POMPTON LAKES The piercing blue eyes of a Baby Jesus figurine stare up from a wooden crib on the back deck of a house on Sunset Terrace in Wayne — part of an unusual manger scene which recalls more than the Holy Family’s long journey from Nazareth to Bethlehem and Christ’s birth. The crèche outside the home of Robert and Jean Barkovitz also tells the story of Jesus’ humble beginnings and love for the forgotten with the fascinating journey of its baby figurine — which casual onlookers could not know — from abandoned doll on the roadside to object of admiration this Christmas.
With hands open to welcome onlookers, the adorable Christ Child wears a little baby-blue tunic with tan belt in the crib — a forgotten dark-skinned doll that Robert Barkovitz, a parishioner of St. Mary’s here rescued from the side of the road on Alps Road close to DePaul Catholic High School. Through a providential mix of discovery, inspiration and re-purposing, the retired high-school physics teacher created a striking devotional, which he lovingly calls “Baby Jesus on the Deck,” in time for the Christmas season, which ends on Jan. 6, the Feast of the Epiphany.
“The neighbors have seen the manger and it has gotten good reviews. It ended up looking great,” said Barkovitz, who serves at St. Mary’s as an extraordinary minister of Holy Communion, who visits the homebound, and with wife Jean, participates in the Franciscan-run parish’s Stephen Ministry and food pantry. “The crèche dramatizes the real meaning of Christmas — the birth of our Savior. It also tells the story of a Baby — Jesus — that nobody wanted — like the lost doll. The stone that the builders rejected became the cornerstone [Jesus],” he said, paraphrasing what Christ told his disciples in Matt. 21:42.
On one of his daily jogs around Wayne in November, Barkovitz stumbled upon an abandoned doll, lying on the side of the road. One of its arms had been broken off and its clothes were dirty. He propped it up on a nearby telephone pole, thinking that its owner, or someone else, might pick it up. After the doll sat there for about two weeks, he carried it home. There it sat on his workbench, he said.
Originally, Barkovitz thought about fixing the doll for his new granddaughter, now 7 months old. His wife told him that she was “not thrilled” with the idea and asked him, “What are you going to do with it?”
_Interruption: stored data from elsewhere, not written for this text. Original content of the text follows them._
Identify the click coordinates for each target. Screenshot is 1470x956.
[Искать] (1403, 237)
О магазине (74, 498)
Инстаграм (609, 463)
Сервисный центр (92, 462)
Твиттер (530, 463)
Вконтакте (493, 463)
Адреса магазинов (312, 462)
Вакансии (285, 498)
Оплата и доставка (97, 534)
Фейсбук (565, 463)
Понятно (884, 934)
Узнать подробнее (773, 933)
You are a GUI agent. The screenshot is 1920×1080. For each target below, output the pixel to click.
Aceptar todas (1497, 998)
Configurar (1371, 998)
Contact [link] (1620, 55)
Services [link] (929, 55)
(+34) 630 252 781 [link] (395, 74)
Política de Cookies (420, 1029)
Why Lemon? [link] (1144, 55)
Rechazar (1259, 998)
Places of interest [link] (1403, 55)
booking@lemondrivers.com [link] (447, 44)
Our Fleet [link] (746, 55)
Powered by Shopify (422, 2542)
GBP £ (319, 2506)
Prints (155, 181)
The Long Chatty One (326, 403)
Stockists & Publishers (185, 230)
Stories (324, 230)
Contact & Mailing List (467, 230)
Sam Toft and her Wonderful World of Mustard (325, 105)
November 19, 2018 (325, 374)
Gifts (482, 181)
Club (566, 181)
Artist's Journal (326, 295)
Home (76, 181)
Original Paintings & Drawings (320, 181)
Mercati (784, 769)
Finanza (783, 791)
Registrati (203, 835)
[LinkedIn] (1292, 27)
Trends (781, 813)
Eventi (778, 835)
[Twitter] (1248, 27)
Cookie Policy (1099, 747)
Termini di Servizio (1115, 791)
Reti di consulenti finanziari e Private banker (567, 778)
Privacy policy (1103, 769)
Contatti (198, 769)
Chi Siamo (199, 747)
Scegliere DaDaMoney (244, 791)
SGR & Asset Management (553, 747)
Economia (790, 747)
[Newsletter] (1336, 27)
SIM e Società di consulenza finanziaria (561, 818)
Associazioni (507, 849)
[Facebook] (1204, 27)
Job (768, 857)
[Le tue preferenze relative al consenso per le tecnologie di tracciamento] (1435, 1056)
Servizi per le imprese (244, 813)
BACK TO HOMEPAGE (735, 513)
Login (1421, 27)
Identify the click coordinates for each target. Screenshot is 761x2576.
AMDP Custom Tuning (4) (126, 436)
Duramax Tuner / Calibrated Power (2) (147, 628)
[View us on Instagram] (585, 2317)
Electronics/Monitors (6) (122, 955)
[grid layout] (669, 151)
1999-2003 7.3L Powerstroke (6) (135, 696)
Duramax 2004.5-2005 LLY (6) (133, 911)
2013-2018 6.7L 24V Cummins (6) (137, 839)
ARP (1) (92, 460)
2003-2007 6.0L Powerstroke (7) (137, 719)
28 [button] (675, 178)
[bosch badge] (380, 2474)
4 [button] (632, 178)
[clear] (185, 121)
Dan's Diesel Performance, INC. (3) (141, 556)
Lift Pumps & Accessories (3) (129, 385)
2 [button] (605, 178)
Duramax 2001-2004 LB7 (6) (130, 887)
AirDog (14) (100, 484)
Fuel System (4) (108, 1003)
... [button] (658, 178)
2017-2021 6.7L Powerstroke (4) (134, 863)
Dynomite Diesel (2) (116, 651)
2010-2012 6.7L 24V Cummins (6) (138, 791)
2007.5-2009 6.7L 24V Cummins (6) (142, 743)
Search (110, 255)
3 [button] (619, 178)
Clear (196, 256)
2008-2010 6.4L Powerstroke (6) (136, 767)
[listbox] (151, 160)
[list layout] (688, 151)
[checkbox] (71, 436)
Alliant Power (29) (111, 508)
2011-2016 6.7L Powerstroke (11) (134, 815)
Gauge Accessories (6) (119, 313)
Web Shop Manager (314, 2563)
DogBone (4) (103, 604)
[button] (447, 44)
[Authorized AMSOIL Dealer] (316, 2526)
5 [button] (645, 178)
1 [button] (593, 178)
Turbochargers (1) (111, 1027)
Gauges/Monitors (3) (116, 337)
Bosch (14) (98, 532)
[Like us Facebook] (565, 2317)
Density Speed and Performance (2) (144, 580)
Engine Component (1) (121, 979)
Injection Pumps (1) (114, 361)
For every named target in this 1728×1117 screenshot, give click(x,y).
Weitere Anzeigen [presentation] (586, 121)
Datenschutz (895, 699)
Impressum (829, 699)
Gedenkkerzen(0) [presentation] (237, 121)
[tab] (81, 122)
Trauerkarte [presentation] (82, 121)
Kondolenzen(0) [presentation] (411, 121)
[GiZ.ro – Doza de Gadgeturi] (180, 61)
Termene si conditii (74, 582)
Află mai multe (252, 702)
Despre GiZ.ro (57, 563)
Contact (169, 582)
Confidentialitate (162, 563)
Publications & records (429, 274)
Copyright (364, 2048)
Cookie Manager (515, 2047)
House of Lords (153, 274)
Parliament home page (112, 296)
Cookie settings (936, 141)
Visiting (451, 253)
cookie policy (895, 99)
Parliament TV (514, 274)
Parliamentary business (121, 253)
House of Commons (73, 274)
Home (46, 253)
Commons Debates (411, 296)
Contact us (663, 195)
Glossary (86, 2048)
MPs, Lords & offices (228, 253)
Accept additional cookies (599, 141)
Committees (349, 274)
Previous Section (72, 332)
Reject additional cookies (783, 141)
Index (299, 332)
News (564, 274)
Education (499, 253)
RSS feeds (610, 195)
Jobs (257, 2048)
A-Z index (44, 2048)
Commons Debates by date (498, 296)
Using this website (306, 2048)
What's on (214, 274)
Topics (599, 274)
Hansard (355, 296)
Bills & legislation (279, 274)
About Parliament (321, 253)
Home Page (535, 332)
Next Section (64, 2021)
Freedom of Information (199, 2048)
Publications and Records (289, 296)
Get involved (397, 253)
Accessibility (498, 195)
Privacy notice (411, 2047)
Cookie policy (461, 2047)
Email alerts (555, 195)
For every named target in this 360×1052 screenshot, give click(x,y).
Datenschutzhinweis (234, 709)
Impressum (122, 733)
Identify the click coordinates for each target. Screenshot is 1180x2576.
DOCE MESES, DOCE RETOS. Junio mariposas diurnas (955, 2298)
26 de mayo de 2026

Inspiration struck Barkovitz during a continuing religious formation meeting for ministers of Stephen Ministries at St. Mary’s. Named for St. Stephen, Stephen Ministry trains lay leaders and volunteers to lend a listening ear to those in need. Ministers extend mercy, kindness and compassion, according to St. Mary’s website, www.stmarys-pompton.org.
“We watched a movie about St. Francis of Assisi, which said that he popularized the manger scene to help elicit the joy of Jesus’ birth from the townspeople of Greccio, Italy. So I thought, ‘I’m going to make a manger from scrap wood that I have and feature the forsaken doll in it,’ ” Barkovitz said.
For a few hours one day, Barkovitz labored in his workshop, constructing with his table saw a crib from plans he saw on the internet — a design of slats that connect two wooden “X’s” at the head and foot of the bed. At first, he thought about painting the crib white but followed his wife’s advice and kept it rough and unfinished. Then, he made a wooden cross and an angel for above Baby Jesus’ head and placed straw in the crib from dried up reeds from his property.
Afterward, Barkovitz fixed the doll’s arm and fashioned a tunic out of some rags and a belt out of thin rope. He mounted the manger on a lectern in his shop and placed it on a white railing at the front of the deck in the back of his house. The lectern tilts the crèche, so neighbors walking or driving on Brookwood Drive, the side street at the corner of the backyard, can see it. At night, a spotlight illuminates the manger.
“Bob’s inspiring story challenges all of us to see as God sees — seeing tremendous value and worth in those things that others have cast aside…[and] to bring forth Christ into this world; to be Christ to each other,” said Franciscan Father John Aherne, St. Mary’s parochial vicar.
The doll is one of many objects that Barkovitz has found in his 30 years of jogging through Wayne.
“The crèche is perfect. It’s beautiful,” his wife, Jean said. “This year, we have Jesus on our front lawn and in the back. We are a family of faith-filled Catholics. I like that when people walk or drive by, they know that we believe in Jesus, the reason for Christmas,” she said.